“你没事吧。”浑身是血的夏墨玄望着这位依旧战战兢兢的少女开口说道。
“没事,您没事吧,您身上的血......”或许是因为夏墨玄此刻的形象实在是太过惊悚吓人,以至于少女对于这位救下了自己性命的恩人都感到有些害怕和畏惧。
“不打紧,都是那畜生的血,我回去洗个澡,换身衣服就是了。”夏墨玄也知道自己如今这形象确实很渗人,所以也就没有怪罪少女,相反他倒觉得少女的表现已经很镇定了。毕竟先有猛虎扑树威胁生命,后有鲜血飞溅场面恐怖,若是平常女子如今不是慌忙逃窜,就是昏厥当场,像她这样依然能够拿着棍子想要帮助夏墨玄的,还真是少见呢。
“多谢公子救小女子性命,只是小女子身无长物,不知以何报答公子的救命之恩。”少女虽然相貌平平,一副农家打扮,但说起话来倒是很识礼数,完全不似一个农家女子啊。
“猛虎野兽对你来说是大恐怖,对我来说不过是个练手的工具吧了,我救你时并没有想过要你什么酬劳,你既然已经道谢,那便足够了。你走吧,下次不要再独自上山了,这儿的野兽多,不是你这样没练过武的小姑娘能来的。”
“这,多谢恩公,多谢恩公,小女子他日定酬以厚礼以谢恩公。
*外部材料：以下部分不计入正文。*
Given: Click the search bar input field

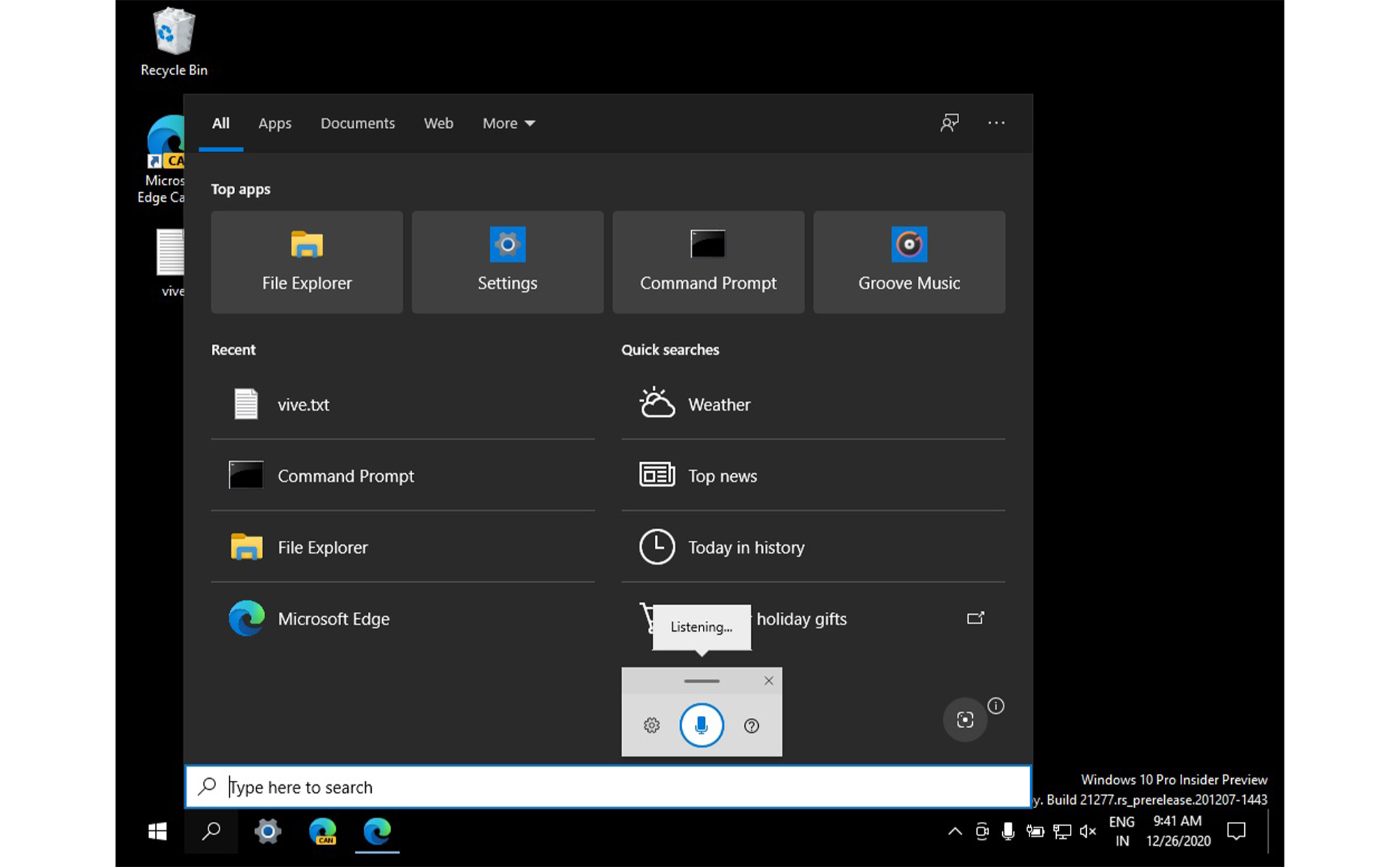Looking at the screenshot, I should click(x=610, y=787).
”少女见对方并没有为难自己不禁有些意外,但很快她便一脸欣喜的道谢道。
“哦,对了,夏某倒正好有一件事想要麻烦姑娘。”夏墨玄本来想要就此动身离开了,但当他看到地上虎尸的皮毛依旧光鲜亮丽时,忽然有了一个想法。
“恩公,请说。小女子,一定赴汤蹈火。”少女听到夏墨玄的话后又紧张了起来。
“额,倒也不是什么难事,没那么严重,你放心就是。”夏墨玄看着少女的模样真是欲哭无泪,想他夏墨玄在妓院当小厮的时候,不知迷倒了多少花魁美姬。就算是他之后颠沛流离行于江湖,那也耽误过不少无知少女,怎么这小女子见到他就像见到鬼一样呢?
“恩公,请说。”少女面色稍缓,但依旧很是紧张,此刻的夏墨玄大概还不知道,他此刻的模样比之厉鬼毫不逊色,对面的少女还能这样和他说话已经很不容易了。
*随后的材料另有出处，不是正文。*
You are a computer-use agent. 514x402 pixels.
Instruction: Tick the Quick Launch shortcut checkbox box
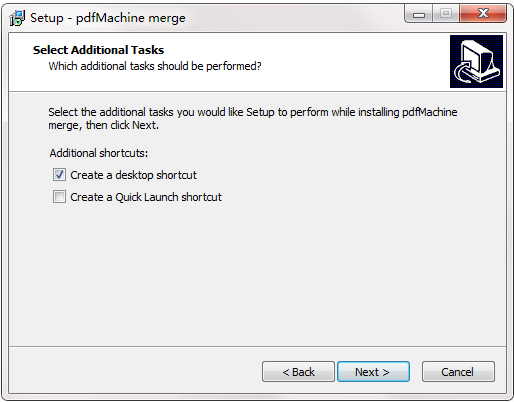[59, 197]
“我想要以这虎皮做一件被褥,不知道姑娘女工如何,能不能帮我完成此事,若是成了,我给予姑娘一两银钱,就当是工钱,如何?”
“小女子笨手笨脚,女工一般,不过既然是恩公的请求,小女子一定想办法为恩公将此事办妥。只是......”少女听了夏墨玄的诉求后一口答应,既然夏墨玄没有提什么过分的要求,那么她也就安心了许多。
“只是什么?”
“只是小女子身单力薄,扛不动这头猛虎,不知恩公,能否将虎尸抬到玄水宗外门的祭松亭,到了那儿小女子就有办法运送虎尸了。”
“这是小事,只要你能将被褥做好就行。对了,尚还未问你的姓名呢?”夏墨玄一边扛起虎尸一边问道。
“小女子姓郑,名蕙兰。”
“蕙兰姑娘是吗?行,那蕙兰姑娘,我们边走边说吧,以免耽误了时间。”夏墨玄说着还善意的一笑,只是现在的他这一笑,看上去甚是狰狞,少女虽然心理素质不错,但也不禁打了个寒颤。
“恩公说的是,请恩公稍等。”蕙兰说完就跑去那棵被猛虎撞得倾斜的大树下,将树下的一个竹篮拿起后便来到了夏墨玄的身边。
“带路吧。”
“嗯。”蕙兰准备好了之后便走在稍微靠前的位置带起路来,而夏墨玄则扛着虎尸走在她身后。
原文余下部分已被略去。